14
Oct
How to write a search engine?
Being a web developer I have often wondered how one would go about making a search engine. I have looked for some tutorials to help me out with some of the algorithms, but off course I didn't find much since the search engine technology is worth A LOT (GOOGLE!). So I thought it would be nice to write a tutorial myself to explain some search engine basics and maybe to create an open source search engine, but that's in the very, very long run (unless you want to join me?). I think this is a great way to learn about some SEO (Search Engine Optimization) technics as well, because what better way is there to understand the workings of a crawler if you have written one yourself?
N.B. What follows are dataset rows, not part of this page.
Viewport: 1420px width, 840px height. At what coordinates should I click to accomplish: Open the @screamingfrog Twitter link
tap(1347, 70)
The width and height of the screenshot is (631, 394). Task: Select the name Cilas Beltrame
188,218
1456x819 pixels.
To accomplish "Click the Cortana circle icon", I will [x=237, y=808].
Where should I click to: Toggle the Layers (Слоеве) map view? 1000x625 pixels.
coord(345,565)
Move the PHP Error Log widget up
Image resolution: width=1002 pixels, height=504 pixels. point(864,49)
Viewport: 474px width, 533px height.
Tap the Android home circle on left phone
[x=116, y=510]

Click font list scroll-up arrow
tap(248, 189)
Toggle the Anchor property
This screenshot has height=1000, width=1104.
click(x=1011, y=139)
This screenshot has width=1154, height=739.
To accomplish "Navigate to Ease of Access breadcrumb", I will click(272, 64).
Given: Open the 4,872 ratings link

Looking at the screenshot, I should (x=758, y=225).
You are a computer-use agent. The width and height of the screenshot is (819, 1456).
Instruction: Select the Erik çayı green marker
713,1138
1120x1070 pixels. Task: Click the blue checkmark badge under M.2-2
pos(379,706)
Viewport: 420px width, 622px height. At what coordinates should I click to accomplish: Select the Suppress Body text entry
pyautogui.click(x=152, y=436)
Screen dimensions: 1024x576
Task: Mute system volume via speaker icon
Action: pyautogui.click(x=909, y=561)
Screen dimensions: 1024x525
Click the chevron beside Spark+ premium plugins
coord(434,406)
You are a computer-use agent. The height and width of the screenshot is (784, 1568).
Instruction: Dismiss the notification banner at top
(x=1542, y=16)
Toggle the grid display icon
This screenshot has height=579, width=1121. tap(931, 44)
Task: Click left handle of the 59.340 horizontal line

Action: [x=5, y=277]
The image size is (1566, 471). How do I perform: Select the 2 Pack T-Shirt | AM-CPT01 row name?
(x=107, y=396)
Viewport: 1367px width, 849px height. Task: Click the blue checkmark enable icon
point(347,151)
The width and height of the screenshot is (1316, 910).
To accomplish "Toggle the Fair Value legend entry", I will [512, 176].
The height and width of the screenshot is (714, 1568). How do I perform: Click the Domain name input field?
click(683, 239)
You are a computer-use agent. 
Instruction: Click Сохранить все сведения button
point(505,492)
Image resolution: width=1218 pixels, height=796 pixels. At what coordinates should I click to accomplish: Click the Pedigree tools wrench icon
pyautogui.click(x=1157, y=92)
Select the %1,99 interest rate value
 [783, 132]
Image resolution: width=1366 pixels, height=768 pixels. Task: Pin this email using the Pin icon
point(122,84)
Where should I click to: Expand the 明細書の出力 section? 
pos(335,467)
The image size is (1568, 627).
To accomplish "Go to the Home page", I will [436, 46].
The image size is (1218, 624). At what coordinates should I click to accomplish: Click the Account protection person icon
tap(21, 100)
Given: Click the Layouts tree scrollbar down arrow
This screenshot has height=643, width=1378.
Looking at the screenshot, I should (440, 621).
That's the informal stuff done with, now let's talk code! By no means are we going to try to write the best search engine or 'the next google', but I will just be showing you some techniques which I hope will be both inspriring and insightful for your own sites and projects. In fact, we won't build a search engine which looks at the pages content -no- we are going to make a search engine based on host names, which still leads to pretty good results if a decent portion of data has been supplied. The crawler we are going to write could off course be extended to index pages as well, but that's something for another tutorial or for yourself to explore.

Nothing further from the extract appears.